De spagaat van de boeren is dat ze een mooi familiebedrijf draaiende willen houden, maar ook het dier in zijn waarde willen laten. Jonathan Safran Foer heeft wat mij betreft de kern te pakken in zijn boek Dieren eten:
Uiteindelijk gaat het bij de huidige manier van vee houden niet om het voeden van mensen, maar om geld. Dat kan ook niet anders, tenzij er op juridisch en economisch gebied radicale veranderingen plaatsvinden.

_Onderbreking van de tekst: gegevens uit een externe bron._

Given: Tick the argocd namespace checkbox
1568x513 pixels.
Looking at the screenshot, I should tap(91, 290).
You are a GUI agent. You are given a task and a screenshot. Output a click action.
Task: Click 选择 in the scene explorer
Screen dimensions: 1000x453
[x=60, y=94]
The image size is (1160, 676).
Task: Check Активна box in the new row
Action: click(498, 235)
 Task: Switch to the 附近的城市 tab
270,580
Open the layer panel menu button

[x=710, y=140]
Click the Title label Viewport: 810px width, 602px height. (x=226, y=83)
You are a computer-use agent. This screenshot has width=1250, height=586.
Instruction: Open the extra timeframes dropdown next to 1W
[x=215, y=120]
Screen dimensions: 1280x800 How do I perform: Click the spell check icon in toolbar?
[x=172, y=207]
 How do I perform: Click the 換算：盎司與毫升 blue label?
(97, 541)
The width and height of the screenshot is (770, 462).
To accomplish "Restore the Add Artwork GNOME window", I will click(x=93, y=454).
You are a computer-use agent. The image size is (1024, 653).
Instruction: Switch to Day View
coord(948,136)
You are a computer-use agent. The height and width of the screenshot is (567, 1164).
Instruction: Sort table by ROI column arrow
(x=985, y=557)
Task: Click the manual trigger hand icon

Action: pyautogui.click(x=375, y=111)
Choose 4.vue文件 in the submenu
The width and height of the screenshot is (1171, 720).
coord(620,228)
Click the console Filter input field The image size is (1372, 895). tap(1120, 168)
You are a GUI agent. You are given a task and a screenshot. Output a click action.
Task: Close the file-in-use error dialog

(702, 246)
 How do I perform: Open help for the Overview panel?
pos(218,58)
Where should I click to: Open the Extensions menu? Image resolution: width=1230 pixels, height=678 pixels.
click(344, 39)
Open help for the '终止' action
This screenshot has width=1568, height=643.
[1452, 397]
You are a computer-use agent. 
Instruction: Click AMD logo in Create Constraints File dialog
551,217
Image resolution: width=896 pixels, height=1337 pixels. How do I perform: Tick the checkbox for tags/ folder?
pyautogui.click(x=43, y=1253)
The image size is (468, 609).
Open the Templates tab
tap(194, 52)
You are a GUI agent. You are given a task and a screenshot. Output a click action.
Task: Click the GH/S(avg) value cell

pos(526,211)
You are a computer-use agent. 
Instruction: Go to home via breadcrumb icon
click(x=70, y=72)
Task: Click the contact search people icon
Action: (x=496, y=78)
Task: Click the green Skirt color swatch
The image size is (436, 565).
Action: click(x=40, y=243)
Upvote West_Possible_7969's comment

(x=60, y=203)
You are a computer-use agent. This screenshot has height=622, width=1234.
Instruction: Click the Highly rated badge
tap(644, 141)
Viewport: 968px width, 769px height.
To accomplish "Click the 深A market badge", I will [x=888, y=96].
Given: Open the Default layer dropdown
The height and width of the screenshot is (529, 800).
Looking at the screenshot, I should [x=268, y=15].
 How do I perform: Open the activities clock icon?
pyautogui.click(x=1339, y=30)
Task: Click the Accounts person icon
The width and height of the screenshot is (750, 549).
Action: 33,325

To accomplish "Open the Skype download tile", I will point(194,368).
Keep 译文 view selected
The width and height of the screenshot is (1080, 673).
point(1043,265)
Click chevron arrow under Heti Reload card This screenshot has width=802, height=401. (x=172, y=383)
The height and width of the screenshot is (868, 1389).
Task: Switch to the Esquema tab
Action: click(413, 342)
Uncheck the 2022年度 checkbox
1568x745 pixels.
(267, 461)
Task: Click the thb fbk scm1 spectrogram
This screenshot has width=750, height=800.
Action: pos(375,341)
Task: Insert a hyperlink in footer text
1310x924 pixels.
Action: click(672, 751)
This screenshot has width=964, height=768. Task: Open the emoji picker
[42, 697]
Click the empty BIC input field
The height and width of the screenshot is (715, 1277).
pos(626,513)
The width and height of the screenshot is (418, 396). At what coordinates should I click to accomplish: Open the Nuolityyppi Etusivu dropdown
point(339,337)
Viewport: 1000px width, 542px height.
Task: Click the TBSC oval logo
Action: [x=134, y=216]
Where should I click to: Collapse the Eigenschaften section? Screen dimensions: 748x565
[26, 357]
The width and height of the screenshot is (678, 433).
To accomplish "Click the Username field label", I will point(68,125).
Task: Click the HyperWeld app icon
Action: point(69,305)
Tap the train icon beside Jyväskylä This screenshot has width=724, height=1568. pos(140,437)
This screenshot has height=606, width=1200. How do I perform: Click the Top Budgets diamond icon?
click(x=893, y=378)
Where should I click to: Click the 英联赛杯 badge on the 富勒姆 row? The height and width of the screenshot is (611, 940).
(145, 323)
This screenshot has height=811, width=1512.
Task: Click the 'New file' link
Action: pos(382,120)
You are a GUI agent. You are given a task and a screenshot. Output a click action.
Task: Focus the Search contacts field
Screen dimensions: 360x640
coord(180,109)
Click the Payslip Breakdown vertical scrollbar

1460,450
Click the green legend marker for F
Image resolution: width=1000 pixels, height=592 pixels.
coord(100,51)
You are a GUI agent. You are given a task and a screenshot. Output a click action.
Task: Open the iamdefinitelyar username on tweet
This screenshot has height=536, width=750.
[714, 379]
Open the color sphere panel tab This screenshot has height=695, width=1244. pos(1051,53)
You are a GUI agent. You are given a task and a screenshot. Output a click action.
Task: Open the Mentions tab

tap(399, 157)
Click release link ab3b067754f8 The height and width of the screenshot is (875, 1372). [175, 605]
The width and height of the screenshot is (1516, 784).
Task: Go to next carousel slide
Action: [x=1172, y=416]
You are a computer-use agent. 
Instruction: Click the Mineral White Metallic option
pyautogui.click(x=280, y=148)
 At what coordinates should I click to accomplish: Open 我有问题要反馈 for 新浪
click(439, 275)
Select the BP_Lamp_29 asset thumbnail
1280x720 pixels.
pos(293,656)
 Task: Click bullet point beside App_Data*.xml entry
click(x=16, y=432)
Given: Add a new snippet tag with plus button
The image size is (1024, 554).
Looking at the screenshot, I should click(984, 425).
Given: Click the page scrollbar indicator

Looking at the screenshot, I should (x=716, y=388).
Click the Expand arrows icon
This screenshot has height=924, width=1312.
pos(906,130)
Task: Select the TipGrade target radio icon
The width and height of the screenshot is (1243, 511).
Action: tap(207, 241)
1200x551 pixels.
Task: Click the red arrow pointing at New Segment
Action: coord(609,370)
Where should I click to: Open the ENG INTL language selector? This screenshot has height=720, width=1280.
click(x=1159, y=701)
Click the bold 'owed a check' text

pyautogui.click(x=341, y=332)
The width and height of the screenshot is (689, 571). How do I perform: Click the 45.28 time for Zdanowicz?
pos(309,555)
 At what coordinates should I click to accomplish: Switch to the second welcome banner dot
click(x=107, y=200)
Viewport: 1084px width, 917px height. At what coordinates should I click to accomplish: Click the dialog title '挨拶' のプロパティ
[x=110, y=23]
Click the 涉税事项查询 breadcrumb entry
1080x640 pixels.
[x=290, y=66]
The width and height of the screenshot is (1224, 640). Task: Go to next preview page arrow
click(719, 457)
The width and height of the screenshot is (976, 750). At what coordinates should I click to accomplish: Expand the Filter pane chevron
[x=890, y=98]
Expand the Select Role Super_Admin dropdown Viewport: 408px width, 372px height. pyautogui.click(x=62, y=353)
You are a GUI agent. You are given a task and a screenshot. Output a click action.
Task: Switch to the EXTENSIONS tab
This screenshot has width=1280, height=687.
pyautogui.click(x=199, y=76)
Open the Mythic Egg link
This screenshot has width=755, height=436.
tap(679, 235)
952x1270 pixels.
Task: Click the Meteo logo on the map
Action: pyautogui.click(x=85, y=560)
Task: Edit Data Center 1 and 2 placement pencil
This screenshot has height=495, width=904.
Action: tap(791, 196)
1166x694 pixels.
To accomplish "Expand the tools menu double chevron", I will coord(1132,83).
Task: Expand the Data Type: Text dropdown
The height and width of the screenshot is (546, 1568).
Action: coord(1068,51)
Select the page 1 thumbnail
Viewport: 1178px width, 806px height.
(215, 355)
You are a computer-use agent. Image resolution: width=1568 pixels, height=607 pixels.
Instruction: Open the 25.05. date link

Als het alleen nog maar om geld gaat, wordt het dier een product. En je hoeft geen veganist te zijn om aan te voelen dat een koe anders in elkaar zit dan een legopoppetje dat uit de fabriek rolt. Juist boeren weten dat hun dieren geen dingen zijn, maar als ze geen goede prijzen krijgen voor hun producten omdat de consument rekent op hun goedkope pak melk en stukje vlees, lijkt schaalvergroting de enige manier om het hoofd boven water te houden. De afhankelijkheid van de markt maakt het leven zwaar voor zowel de boeren als de dieren die ze houden.
Ik zou heel graag zien dat dierenactivisten en boeren proberen om meer begrip voor elkaar te krijgen, in plaats van de ander direct in een hokje te stoppen. Juist in deze moeilijke tijd hoop ik dat we elkaar kunnen vinden in het verdriet om de dood van zoveel prachtige dieren.